◆ Aim of the task
Read through the material below and copy each line in which the word "computer" occurs.

*** Task data ***

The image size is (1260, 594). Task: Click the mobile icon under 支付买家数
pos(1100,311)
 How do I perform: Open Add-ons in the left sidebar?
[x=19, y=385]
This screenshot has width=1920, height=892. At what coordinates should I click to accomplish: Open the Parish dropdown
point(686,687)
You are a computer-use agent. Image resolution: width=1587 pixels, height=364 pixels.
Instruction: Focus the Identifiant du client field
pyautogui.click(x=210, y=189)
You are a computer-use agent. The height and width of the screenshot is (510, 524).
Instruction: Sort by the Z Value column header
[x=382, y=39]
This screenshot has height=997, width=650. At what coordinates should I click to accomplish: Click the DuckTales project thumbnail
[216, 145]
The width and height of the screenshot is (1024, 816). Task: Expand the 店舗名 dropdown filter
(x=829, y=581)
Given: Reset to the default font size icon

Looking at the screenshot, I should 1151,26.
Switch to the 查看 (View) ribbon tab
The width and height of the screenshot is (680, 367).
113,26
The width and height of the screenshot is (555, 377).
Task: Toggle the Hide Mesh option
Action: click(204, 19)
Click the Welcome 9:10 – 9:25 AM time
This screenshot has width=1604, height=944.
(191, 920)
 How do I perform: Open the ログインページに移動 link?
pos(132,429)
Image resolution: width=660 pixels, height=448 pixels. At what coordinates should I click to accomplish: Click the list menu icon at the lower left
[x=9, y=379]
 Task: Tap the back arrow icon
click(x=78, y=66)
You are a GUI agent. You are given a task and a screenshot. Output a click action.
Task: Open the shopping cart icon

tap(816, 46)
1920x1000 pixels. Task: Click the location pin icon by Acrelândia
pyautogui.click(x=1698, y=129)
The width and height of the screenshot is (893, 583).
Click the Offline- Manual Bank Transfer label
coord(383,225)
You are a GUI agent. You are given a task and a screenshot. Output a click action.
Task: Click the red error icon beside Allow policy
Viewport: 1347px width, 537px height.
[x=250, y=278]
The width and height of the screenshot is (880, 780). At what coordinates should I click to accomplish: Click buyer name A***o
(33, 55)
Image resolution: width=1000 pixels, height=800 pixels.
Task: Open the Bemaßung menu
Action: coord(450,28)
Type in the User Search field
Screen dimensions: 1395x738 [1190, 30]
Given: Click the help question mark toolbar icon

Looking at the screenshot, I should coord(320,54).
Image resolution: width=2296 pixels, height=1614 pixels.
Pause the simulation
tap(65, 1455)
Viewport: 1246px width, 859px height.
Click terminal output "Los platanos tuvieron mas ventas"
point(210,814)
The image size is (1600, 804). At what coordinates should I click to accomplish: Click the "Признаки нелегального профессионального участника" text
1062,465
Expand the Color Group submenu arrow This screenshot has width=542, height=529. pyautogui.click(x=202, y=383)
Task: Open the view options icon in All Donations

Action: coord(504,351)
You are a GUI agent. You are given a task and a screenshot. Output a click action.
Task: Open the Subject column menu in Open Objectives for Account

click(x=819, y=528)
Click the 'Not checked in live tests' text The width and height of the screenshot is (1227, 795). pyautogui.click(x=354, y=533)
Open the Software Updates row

***

◆ Task output
You are a computer-use agent. Image resolution: width=1587 pixels, height=364 pixels.
You are a computer-use agent. The height and width of the screenshot is (510, 524).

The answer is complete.